Gerry Huth

No. 65
- Position: Guard

Personal information
- Born: July 23, 1933 Floyds Knobs, Indiana, U.S.
- Died: February 11, 2011 (aged 77) Las Vegas, Nevada, U.S.
- Listed height: 6 ft 0 in (1.83 m)
- Listed weight: 226 lb (103 kg)

Career information
- High school: New Albany (New Albany, Indiana)
- College: Wake Forest
- NFL draft: 1956 (24th round, 285th overall pick)

Career history
- New York Giants (1956); Philadelphia Eagles (1959–1960); Minnesota Vikings (1961–1963);

Awards and highlights
- 2× NFL champion (1956, 1960);

Career NFL statistics
- Games played: 74
- Games started: 62
- Fumble recoveries: 6
- Stats at Pro Football Reference

= Gerry Huth =

American football player (1933–2011)

Gerald Bernard Huth (July 23, 1933 – February 11, 2011) was an American professional football guard who played in the National Football League (NFL) for the New York Giants, the Philadelphia Eagles and the Minnesota Vikings.

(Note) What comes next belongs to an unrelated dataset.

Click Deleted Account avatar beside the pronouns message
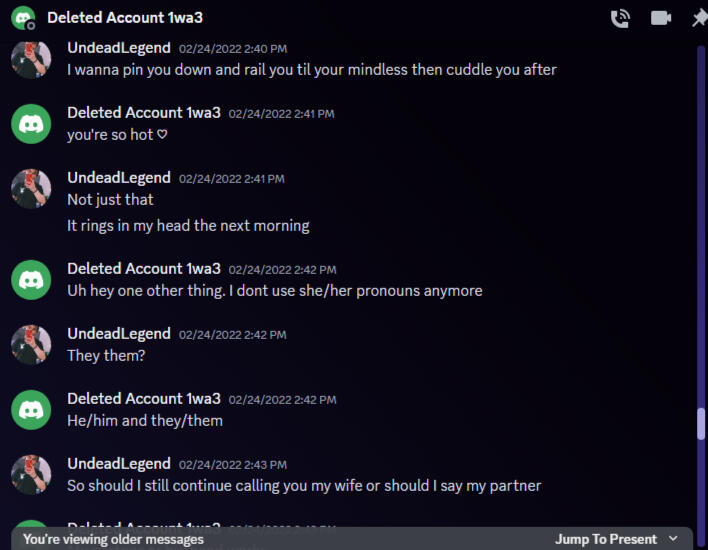The height and width of the screenshot is (550, 708). 31,279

He played college football at Wake Forest University and was drafted 285th overall in the 24th round of the 1956 NFL draft.

Postmortem research diagnosed Huth with chronic traumatic encephalopathy. He was one of at least 345 NFL players to be diagnosed after death with this disease, which is caused by repeated hits to the head.